Lavrov ve Demirtaş, ikili görüşmeye başlamaları öncesinde basına açıklama yaptı. Demirtaş, Türkiye ile Rusya arasında çok kritik bir gündemin yaşandığı dönemde bu ziyareti gerçekleştirdiklerini vurgulayarak, Türkiye Rusya tarihi ilişkilerine çok önem verdiklerini dile getirdi. Türkiye-Rusya ilişkilerinde zorluk yaşanmasına çok üzüldüklerini belirten Demirtaş, Türk hava sahasını ihlal eden Rus savaş uçağının düşürülmesine değindi. Demirtaş, şunları söyledi:
“Bu konuda hükümetin (Türkiye’nin) tutumunun yanlış olduğunu ifade ettik. Devletler arasında sorun yaşanabilir, krizler çıkabilir. Her zaman diplomasi kanallarının açık olması ve sorunların diyalog ile çözülmesi yolunu benimsedik. Şu saatten itibaren de bu krizin iki toplumu da etkilemeyecek ve zarar vermeyecek çerçevede ele alınması ve insanlara zarar vermeyecek boyutta çözülmesi gerektiğini düşünüyorum. Türkiye toplumunun, Türkiye’de yaşayan yurttaşların mevcut krizde bir sorumluğu yok. Hükümetin hatalı bir dış politikası olduğunu düşünüyoruz.”
Rus Bakan Lavrov da, HDP’nin Türkiye’de tüm etnik azınlıkları temsil eden bir siyasi platformu olduğunu iddia ederek bu çizgiyi her zaman desteklemeye devam edeceklerini ifade etti.
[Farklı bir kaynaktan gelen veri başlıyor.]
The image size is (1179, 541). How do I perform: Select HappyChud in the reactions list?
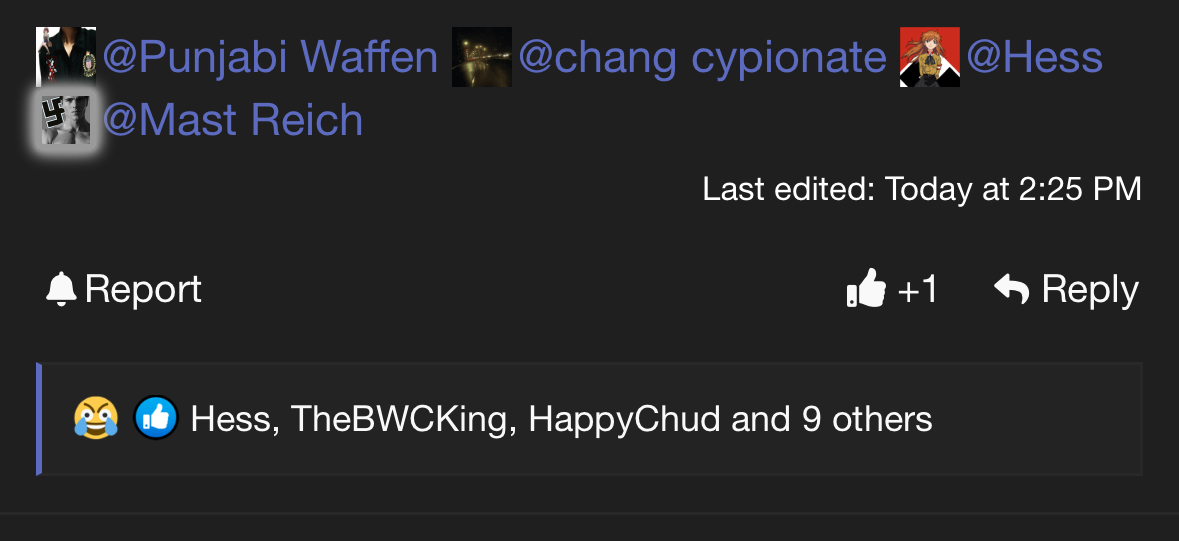[624, 420]
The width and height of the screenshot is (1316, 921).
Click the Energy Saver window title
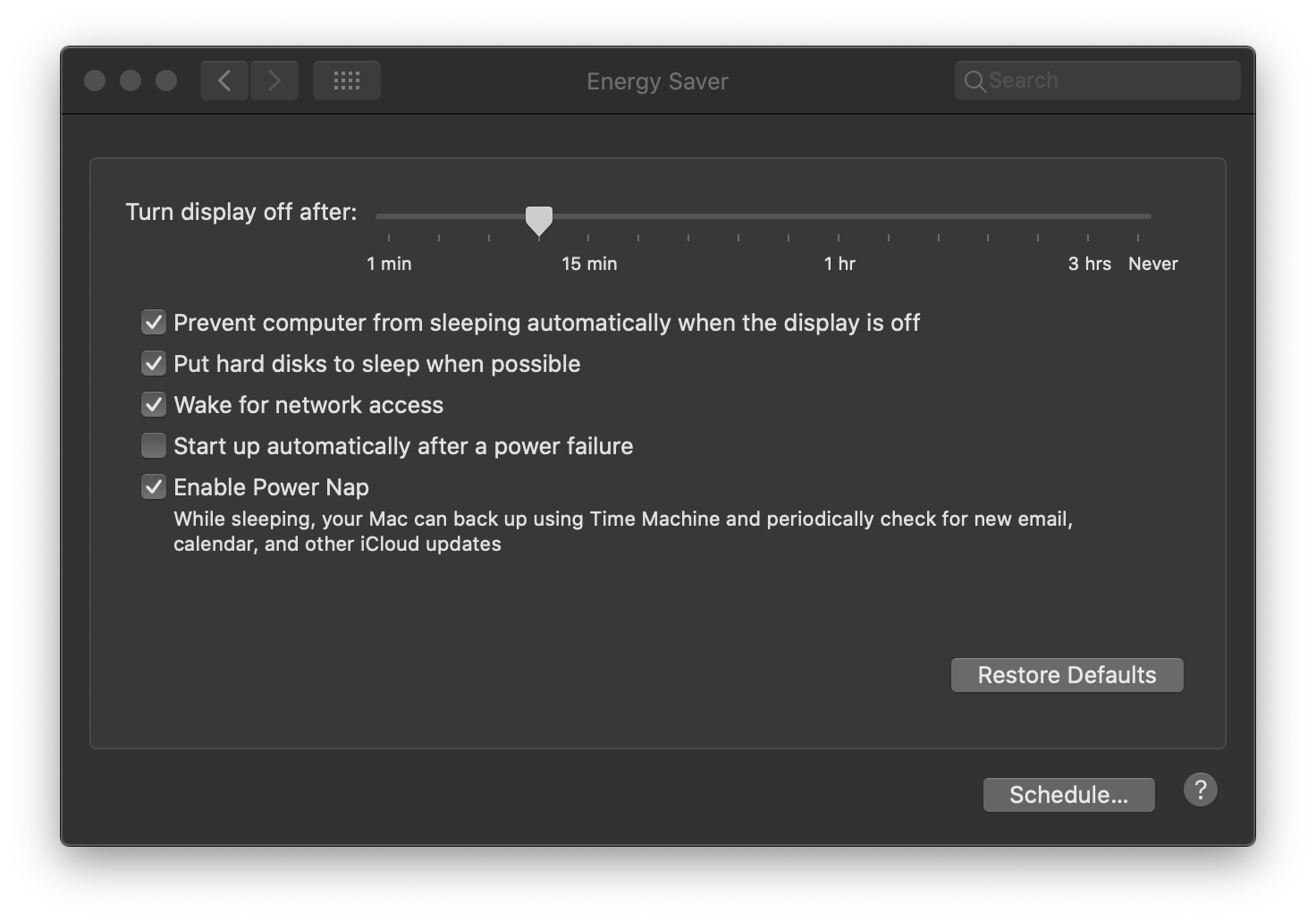point(657,81)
Rusya ile Türkiye ilişkilerinin zor bir dönemden geçtiğini, bu konuya ilişkin görüşlerini daha önce de dile getirdiğini hatırlatan Lavrov, Rus uçağının düşürülmesinden sonra Türkiye’ye yönelik izledikleri politikanın Türk halkını hedef almadığını savundu. Lavrov, “Türk halkı ile dostluğumuzun yıllar süren geçmişi var. Kültürel, sosyal, ekonomik alanda ilişkilerimiz oldukça yoğun ve bu dostluğumuzun ilerde de devam edeceğini temenni ediyorum. Türk halkına karşı sıcak dost duygular besleyeceğiz” diye konuştu.
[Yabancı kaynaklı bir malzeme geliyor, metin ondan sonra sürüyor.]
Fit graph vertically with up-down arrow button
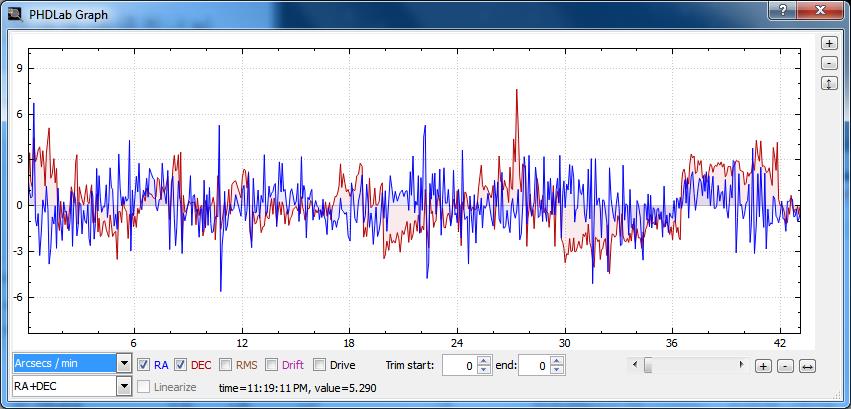The image size is (851, 409). point(829,84)
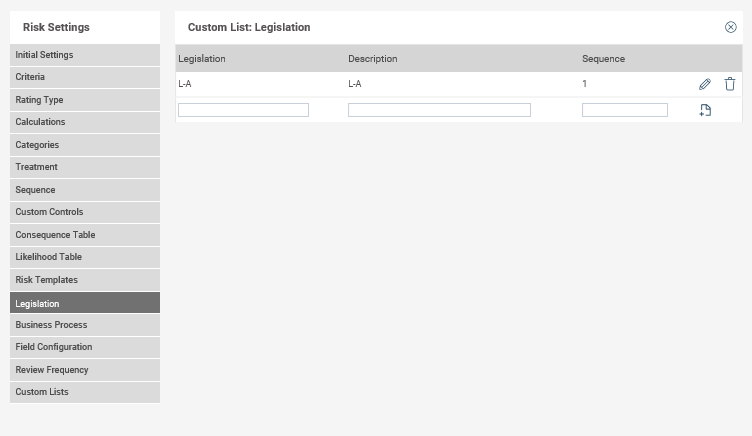This screenshot has height=436, width=752.
Task: Open Field Configuration settings
Action: [85, 347]
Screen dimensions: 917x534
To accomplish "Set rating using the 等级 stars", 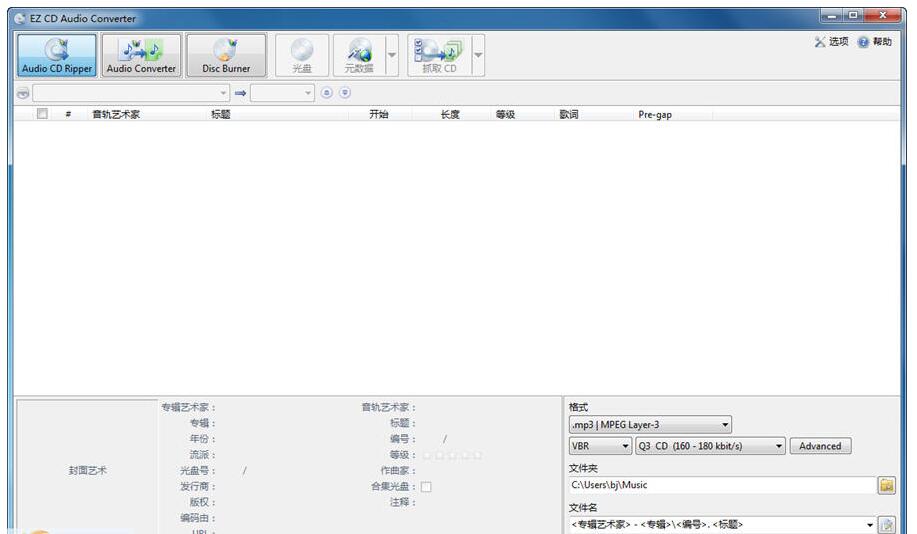I will click(x=452, y=455).
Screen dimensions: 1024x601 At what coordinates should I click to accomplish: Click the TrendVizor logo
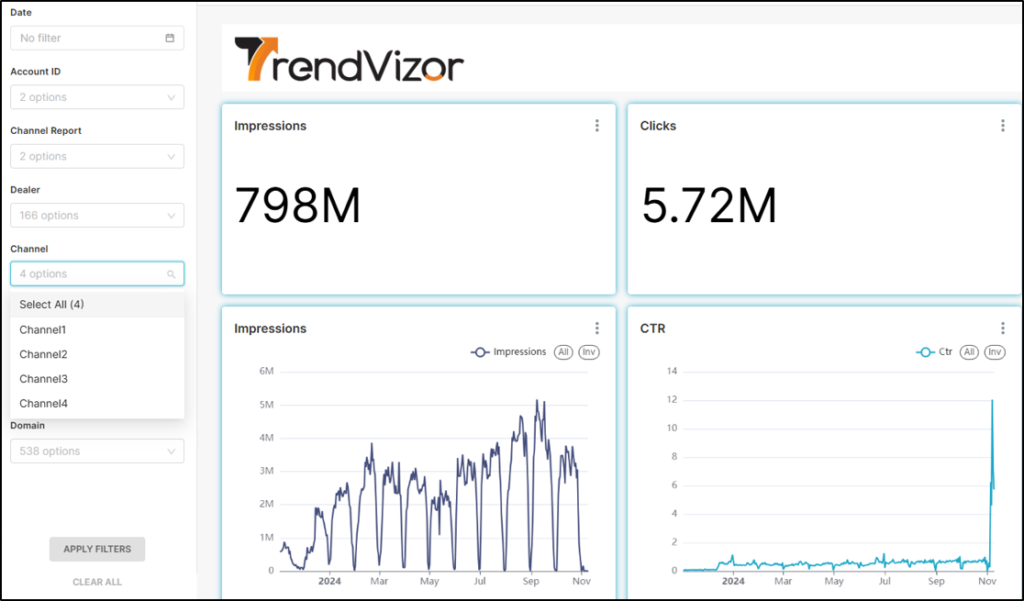click(x=349, y=59)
– Suriye’deki gruplara destek teklifi
Demirtaş ile görüşmeler esnasında Suriye’deki durumu ele alacaklarını bildiren Lavrov, şöyle devam etti:
“DAEŞ tehdidine karşı karada savaşan Iraklı ve Suriyeli Kürtlerin olduğunu çok iyi biliyoruz. Onlar, Irak ve Suriye orduları ile beraber evleri için, topraklarında yaşama hakları için mücadele veriyorlar. Tabi ki, bu onların vazgeçilmez haklarıdır. Nasıl Hristiyanların, Yezidilerin, diğer azınlıkların topraklarında kalma, atalarının topraklarında yaşama hakkı varsa, onların da hakları var. Rusya, Suriye yönetiminin isteği üzerine Suriye’de gerçekleştirdiği terörle mücadele operasyonunda, terör ile karada, sahada mücadele edenleri desteklemeye hazırdır.”
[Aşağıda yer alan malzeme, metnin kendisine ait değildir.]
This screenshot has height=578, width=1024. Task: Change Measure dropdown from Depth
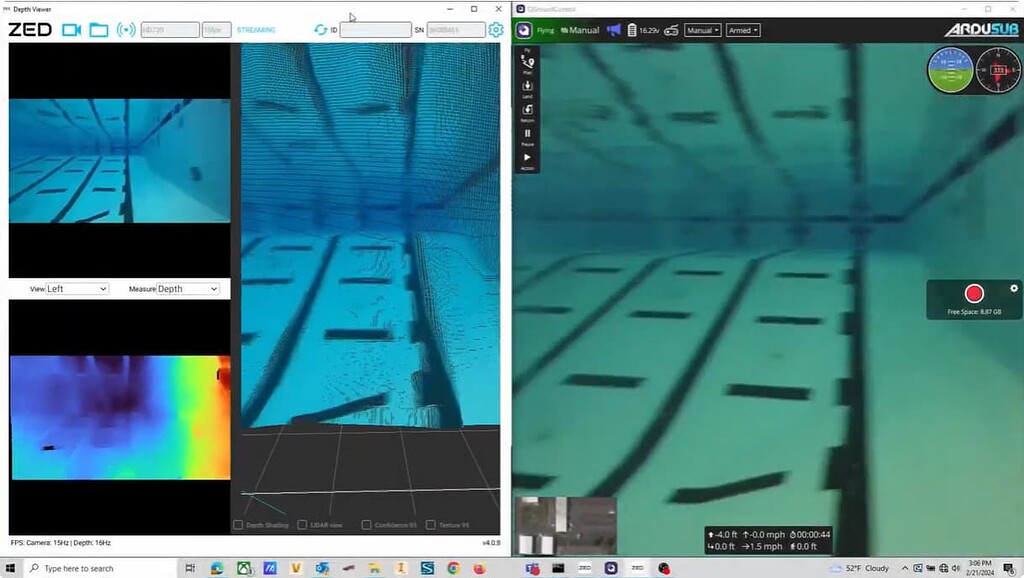(x=186, y=289)
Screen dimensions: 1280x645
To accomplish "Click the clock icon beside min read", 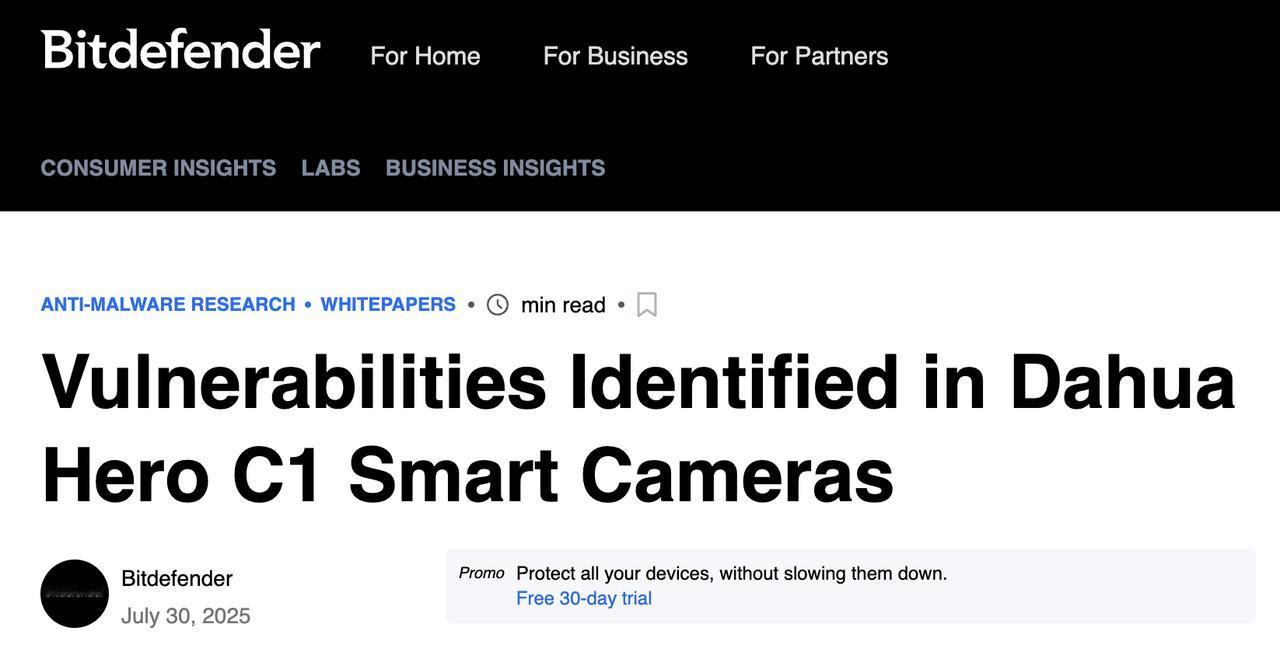I will pos(498,305).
– Suriye’de artan Rusya-PYD işbirliği
Terör örgütü PKK’nın Suriye’deki uzantısı PYD ile Rusya arasında, geçen ekim ayında başlayan yakınlaşma Suriye iç savaşında yakın işbirliğine dönüşmüş durumda. Beşşar Esed yönetimine desteğiyle bilinen Rusya, rejimle işbirliği yapan PYD’yi doğal müttefik olarak görüyor. Moskova-PYD ilişkileri, örgütün önde gelen isimlerinin son aylarda Moskova’ya yaptıkları ziyaretler ve Türk hava sahasını ihlal etmesi üzerine bir Rus savaş uçağının düşürülmesinin ardından hız kazanmıştı.
Rusya ve PYD, Suriye’de “DAEŞ ile ortak mücadele” adı altında, bu örgütün bulunmadığı Halep’in kuzeybatı kesimlerinde, Suriyeli ılımlı muhalifleri hedef alan koordineli hava ve kara saldırıları başlatmıştı. Rus ordusunun, Halep’in kuzey ucunda örgütün kontrolündeki Şeyh Maksud bölgesine 5 ton mühimmat bırakması da haberlere yansımıştı.
PYD, Suriye’nin kuzeyinde hakimiyet kuşağı oluşturmak için, kontrolündeki bölgelerde yaşayan Arap ve Türkmenleri zorla göç ettirmiş, gayrı müslim azınlıkların eğitim kurumlarına da müdahale etmişti. Örgütün baskıları Uluslararası Af Örgütü’nün 13 Ekim’de yayımladığı ayrıntılı raporda kayda geçirilmişti.